### SUPPLIED ENTRIES

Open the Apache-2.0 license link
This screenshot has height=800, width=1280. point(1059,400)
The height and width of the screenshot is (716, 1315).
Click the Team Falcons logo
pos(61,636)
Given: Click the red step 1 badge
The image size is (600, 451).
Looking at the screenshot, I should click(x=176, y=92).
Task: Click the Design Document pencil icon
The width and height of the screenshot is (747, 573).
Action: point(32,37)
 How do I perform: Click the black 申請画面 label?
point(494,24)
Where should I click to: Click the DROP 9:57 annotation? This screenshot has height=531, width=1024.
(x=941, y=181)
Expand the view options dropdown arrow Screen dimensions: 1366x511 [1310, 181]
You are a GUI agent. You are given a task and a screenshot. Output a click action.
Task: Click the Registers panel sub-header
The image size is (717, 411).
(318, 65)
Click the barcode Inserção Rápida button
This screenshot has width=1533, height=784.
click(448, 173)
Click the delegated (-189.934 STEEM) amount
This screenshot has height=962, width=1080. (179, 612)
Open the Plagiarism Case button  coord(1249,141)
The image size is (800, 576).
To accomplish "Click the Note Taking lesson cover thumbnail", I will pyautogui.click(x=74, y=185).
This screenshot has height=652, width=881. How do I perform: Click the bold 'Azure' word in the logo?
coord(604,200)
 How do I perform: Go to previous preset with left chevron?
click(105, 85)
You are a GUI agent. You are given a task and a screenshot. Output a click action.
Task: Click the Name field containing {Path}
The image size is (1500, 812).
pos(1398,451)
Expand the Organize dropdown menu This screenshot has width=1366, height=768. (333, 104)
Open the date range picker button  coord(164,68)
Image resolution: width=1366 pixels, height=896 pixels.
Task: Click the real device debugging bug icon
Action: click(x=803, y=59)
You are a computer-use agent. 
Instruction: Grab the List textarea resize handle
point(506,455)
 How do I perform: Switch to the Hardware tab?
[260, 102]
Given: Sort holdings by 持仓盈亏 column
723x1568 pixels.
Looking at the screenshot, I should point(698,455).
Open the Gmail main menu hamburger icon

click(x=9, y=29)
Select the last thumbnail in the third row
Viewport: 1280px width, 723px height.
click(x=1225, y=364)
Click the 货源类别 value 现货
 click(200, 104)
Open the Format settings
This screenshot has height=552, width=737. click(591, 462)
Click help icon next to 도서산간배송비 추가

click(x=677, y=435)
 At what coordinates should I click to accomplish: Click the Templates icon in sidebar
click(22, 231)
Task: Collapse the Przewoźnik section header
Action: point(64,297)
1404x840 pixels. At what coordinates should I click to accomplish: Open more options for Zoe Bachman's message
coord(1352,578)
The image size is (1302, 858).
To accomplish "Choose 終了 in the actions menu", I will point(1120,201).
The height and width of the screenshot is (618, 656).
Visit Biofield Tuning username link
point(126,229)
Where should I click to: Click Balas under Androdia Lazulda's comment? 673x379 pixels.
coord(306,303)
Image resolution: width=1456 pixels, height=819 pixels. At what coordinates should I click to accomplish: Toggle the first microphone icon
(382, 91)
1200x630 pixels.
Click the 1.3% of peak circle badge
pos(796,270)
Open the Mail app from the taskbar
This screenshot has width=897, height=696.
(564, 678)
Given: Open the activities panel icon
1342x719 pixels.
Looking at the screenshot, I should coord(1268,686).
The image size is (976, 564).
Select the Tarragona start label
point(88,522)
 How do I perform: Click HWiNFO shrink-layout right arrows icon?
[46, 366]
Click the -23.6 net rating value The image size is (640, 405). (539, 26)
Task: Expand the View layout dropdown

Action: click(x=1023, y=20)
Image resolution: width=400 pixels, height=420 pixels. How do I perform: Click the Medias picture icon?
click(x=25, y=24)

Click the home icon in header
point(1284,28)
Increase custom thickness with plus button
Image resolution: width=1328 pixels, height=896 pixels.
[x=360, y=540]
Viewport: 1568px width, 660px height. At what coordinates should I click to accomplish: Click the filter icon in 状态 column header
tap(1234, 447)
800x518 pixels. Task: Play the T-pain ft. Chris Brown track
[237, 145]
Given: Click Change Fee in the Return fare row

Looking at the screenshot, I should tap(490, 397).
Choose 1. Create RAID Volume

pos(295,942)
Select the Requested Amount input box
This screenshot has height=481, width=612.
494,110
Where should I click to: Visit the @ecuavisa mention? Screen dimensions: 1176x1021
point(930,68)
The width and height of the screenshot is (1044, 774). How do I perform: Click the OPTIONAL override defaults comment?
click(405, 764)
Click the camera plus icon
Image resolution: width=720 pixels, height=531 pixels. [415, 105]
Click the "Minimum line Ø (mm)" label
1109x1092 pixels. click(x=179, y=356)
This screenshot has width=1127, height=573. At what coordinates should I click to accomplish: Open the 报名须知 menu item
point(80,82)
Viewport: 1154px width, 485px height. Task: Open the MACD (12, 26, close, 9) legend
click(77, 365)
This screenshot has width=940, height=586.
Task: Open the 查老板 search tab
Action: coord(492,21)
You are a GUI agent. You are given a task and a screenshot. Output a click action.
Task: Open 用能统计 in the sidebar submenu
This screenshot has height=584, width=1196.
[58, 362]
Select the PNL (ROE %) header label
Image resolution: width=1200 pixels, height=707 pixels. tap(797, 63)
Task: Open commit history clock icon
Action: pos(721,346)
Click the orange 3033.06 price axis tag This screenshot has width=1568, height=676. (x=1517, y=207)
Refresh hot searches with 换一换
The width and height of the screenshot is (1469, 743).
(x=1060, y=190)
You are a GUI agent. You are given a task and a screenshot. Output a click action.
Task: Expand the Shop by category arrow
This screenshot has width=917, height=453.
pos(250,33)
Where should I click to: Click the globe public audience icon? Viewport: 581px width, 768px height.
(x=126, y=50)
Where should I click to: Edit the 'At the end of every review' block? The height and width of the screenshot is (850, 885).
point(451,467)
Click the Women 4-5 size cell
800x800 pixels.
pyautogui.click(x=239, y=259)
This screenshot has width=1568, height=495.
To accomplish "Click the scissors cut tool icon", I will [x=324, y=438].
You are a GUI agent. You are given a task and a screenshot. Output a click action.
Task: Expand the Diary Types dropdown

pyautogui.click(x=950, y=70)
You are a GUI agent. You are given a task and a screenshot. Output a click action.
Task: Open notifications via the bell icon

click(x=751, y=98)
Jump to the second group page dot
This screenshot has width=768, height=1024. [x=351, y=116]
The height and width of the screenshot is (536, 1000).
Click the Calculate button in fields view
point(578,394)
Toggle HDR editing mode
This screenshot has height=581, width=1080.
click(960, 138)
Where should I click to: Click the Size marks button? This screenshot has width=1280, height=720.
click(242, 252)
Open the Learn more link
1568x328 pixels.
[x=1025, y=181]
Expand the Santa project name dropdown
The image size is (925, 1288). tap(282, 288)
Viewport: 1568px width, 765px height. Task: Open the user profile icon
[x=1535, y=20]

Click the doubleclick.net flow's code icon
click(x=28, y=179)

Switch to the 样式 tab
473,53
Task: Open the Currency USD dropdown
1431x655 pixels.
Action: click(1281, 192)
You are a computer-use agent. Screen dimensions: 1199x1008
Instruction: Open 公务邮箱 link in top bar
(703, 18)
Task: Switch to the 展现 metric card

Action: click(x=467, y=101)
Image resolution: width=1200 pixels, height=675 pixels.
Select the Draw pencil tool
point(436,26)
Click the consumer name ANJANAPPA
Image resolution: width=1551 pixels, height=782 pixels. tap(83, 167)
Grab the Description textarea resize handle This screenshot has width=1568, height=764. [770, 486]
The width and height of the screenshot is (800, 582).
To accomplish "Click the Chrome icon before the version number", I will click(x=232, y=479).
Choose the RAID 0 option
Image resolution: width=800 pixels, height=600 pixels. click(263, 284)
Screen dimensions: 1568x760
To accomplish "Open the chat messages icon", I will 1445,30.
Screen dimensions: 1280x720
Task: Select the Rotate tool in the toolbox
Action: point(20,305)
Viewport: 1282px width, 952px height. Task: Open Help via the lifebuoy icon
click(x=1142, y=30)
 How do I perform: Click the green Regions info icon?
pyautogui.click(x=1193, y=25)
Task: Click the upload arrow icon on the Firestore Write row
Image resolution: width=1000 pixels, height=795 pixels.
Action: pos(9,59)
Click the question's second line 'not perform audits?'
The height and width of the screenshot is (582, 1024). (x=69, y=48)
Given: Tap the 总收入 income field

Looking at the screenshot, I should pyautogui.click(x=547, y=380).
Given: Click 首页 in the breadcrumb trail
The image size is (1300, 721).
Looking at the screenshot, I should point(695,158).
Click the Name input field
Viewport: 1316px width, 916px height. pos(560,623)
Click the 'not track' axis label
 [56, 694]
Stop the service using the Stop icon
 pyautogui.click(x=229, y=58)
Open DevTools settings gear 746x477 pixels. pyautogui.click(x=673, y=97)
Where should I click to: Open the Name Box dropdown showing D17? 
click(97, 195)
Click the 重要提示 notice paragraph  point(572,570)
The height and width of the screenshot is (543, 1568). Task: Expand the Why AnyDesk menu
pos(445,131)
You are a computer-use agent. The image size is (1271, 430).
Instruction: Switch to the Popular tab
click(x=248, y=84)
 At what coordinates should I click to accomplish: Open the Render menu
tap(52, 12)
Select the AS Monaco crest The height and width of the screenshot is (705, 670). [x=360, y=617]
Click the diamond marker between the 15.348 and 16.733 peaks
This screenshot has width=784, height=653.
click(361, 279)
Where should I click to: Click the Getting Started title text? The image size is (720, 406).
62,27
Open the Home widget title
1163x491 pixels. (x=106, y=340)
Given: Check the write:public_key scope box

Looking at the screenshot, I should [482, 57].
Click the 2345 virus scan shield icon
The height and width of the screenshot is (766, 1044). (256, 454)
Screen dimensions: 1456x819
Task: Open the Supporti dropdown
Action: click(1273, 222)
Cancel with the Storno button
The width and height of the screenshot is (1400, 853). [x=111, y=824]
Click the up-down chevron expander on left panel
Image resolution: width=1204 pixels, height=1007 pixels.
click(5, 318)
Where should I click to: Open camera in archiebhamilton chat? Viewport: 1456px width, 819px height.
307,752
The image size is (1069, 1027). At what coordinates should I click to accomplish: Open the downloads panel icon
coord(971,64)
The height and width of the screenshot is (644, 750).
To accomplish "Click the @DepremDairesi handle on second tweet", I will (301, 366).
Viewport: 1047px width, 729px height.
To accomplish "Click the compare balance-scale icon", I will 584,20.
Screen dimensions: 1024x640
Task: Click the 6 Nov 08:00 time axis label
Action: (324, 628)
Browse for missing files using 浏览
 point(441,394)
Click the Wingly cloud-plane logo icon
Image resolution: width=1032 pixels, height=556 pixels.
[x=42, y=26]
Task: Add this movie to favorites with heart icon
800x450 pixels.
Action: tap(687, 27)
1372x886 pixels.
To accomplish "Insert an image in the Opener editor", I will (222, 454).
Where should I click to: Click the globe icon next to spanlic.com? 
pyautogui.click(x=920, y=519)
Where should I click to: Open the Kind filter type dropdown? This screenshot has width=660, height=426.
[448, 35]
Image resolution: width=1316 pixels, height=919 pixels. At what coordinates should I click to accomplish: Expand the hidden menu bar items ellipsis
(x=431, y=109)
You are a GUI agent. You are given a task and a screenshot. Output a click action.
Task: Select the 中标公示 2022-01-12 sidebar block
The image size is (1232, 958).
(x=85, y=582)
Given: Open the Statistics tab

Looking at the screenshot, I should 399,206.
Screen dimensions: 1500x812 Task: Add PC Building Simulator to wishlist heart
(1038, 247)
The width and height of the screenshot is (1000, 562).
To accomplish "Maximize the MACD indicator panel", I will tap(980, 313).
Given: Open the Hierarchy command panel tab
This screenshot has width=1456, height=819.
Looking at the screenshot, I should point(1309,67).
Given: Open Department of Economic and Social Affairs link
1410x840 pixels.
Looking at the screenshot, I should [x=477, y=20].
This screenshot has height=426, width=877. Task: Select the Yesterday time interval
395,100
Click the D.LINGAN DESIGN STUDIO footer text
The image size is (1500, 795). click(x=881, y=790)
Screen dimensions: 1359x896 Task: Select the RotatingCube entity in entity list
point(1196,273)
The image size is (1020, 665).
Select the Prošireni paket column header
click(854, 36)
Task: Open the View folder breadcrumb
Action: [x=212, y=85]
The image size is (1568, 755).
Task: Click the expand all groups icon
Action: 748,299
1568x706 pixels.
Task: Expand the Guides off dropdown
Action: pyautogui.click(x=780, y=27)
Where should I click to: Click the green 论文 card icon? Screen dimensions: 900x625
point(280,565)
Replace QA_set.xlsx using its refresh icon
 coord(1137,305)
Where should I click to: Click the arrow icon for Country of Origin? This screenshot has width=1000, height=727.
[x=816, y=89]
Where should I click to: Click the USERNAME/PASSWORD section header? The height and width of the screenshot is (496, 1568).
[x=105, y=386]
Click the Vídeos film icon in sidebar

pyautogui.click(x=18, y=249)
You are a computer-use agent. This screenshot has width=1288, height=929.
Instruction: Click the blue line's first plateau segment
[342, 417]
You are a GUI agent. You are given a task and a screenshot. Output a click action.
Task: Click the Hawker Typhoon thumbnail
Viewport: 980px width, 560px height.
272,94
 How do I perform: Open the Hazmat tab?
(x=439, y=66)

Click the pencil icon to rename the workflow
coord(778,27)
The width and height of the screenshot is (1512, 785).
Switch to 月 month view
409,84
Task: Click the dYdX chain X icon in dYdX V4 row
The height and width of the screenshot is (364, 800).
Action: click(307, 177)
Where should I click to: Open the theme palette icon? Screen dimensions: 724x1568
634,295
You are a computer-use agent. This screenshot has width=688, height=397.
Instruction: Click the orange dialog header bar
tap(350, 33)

######

WHAT IS NEEDED: In the records above, how many lines contain the string "computer"? Reply with the number only.

PROBLEM SOLUTION: 5